All that day and the next the sons wondered what was amiss with their mother, she was so pensive, with starts of flightiness. Allen thought she was going to have an illness, and Bobus that it was a very strange and foolish way of taking his resistance, but all the time Armine was going about quite unperceiving, in a blissful state. The vicar's sister, a spirited, active, and very winning woman of thirty-five, had captivated him, as she did all the lads of the parish. He had been walking about with her, being introduced to all the needs of the parish, and his enthusiastic nature throwing itself into the cause of religion and beneficence, which was in truth his congenial element; he was ready to undertake for himself and his mother whatever was wanted, without a word of solicitation, nay rather, the vicar, who thought it all far too good to be true, held him back.

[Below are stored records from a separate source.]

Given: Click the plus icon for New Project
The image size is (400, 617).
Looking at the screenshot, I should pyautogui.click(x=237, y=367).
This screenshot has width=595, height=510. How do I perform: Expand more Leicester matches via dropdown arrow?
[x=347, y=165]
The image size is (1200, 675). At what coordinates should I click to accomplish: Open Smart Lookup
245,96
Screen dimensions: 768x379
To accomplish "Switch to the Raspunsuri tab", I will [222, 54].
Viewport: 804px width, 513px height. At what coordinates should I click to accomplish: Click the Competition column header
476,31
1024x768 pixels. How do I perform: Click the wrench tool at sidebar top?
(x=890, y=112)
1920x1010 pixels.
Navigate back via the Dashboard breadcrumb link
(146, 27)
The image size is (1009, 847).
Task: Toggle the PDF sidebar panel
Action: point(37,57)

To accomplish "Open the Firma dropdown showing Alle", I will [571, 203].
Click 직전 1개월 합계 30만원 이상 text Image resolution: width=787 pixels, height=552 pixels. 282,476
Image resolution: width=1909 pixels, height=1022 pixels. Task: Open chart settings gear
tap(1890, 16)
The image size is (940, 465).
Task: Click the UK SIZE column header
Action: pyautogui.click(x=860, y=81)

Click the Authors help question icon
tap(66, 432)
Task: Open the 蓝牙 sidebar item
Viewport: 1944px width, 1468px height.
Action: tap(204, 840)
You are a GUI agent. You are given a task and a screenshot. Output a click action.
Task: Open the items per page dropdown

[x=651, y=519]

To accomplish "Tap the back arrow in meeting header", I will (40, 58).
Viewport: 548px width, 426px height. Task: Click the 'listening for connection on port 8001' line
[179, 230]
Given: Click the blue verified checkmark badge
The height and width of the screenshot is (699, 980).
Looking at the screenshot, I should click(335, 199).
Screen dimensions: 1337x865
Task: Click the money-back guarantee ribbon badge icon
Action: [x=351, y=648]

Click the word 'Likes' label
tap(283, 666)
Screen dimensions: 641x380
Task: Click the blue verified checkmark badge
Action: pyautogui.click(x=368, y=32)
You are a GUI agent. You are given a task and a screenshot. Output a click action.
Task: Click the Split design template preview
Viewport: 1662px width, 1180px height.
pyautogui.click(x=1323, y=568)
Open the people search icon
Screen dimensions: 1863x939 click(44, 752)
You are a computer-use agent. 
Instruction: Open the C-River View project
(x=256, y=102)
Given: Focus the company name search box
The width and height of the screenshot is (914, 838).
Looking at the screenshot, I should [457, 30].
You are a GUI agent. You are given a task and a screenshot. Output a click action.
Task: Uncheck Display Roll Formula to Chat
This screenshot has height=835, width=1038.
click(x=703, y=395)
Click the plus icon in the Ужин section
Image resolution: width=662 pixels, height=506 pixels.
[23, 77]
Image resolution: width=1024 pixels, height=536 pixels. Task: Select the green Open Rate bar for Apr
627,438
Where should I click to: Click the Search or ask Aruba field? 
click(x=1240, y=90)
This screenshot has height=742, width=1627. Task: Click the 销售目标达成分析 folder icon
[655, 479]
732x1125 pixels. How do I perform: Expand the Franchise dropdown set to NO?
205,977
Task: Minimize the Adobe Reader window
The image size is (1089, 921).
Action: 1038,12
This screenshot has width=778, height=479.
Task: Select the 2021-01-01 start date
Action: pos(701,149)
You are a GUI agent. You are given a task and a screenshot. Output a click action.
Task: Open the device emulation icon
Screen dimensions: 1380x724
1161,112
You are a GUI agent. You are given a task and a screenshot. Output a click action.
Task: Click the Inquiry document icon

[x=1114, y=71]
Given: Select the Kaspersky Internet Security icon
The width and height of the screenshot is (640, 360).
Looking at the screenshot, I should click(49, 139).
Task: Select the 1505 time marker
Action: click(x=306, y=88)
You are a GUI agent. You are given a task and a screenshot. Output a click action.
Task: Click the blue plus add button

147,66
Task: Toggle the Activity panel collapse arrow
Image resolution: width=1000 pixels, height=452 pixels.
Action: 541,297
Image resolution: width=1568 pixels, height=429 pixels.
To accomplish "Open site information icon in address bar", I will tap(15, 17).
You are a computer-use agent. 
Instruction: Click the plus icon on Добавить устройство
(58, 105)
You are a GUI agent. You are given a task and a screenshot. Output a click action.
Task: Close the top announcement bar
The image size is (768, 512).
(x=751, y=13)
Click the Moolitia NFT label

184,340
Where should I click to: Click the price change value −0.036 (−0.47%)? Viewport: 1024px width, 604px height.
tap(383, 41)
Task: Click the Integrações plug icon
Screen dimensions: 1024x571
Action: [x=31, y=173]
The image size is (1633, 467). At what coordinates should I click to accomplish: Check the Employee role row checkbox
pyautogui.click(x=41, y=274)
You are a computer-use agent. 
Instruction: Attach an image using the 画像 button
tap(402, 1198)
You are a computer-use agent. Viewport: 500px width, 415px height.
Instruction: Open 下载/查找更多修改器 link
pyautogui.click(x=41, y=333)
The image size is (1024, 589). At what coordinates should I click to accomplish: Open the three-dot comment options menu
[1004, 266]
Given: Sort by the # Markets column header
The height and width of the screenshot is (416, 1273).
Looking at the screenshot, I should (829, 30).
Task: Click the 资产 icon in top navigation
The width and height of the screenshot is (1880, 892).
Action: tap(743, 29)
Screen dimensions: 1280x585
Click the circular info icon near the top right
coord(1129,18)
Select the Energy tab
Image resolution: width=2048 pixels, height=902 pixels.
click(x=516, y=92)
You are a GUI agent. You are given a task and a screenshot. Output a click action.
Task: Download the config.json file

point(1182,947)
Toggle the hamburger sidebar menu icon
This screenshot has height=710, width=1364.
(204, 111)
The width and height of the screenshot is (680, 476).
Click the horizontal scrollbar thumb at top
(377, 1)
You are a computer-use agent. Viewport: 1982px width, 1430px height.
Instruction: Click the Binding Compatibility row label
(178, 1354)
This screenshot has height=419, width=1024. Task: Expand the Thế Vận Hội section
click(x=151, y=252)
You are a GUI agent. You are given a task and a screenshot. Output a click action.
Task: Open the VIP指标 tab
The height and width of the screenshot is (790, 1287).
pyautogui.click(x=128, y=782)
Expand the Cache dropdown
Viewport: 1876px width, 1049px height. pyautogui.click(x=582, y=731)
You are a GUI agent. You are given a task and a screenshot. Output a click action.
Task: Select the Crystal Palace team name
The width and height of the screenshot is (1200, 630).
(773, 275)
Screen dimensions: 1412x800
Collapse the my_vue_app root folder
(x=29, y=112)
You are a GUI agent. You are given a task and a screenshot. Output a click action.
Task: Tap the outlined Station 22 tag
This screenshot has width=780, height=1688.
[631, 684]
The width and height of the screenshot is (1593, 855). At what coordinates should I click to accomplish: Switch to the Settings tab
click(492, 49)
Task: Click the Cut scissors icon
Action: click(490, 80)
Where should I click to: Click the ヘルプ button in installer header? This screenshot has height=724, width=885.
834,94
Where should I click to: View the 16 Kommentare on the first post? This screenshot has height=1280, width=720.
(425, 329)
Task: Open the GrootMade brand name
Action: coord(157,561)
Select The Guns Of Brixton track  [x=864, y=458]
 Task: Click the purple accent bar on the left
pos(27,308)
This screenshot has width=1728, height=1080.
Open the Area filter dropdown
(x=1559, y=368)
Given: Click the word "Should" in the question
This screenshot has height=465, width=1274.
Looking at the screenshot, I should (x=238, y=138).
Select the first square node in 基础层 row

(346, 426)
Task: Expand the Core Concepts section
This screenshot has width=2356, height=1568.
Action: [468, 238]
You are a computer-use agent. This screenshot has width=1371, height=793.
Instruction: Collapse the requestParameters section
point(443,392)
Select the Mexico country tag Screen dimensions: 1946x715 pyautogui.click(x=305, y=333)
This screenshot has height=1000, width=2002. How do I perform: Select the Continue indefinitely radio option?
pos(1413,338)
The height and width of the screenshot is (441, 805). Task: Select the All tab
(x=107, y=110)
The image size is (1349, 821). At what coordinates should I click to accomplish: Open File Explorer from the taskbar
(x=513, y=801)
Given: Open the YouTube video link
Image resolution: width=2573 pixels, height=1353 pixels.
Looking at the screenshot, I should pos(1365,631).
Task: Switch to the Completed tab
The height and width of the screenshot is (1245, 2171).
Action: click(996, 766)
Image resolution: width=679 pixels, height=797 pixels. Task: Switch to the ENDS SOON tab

And when he came in and poured out his narrative, he was, for the first time in his life, even petulant that his mother was too much preoccupied to confirm his promises, and angry when Allen laughed at his vehemence, and said he should beware of model parishes.
By dinner-time the next day Janet had actually arrived. She looked thin and sharp, her keen black eyes roamed about uneasily, and some indescribable change had passed over her. Her brothers told her study had not agreed with her, and she did not, as of old, answer tartly, but gave a stiff, mechanical smile, and all the evening talked in a woman-of-the-world manner, cleverly, agreeably, not putting out her prickles, but like a stranger, and as if on her guard.
Of course there was no speaking to her till bedtime, and Caroline at first felt as if she ought to let one night pass in peace under the home roof; but she soon felt that to sleep would be impossible to herself, and she thought it would be equally so to her daughter without coming to an understanding. She yearned for some interchange of tenderness from that first-born child from whom she had been so long separated, and watched and listened for a step approaching her door; till at last, when the maid was gone and no one came, she yielded to her impulse; and in her white dressing-gown, with softly- slippered feet, she glided along the passage with a strange mixed feeling of maternal gladness that Janet was at home again, and of painful impatience to have the interview over.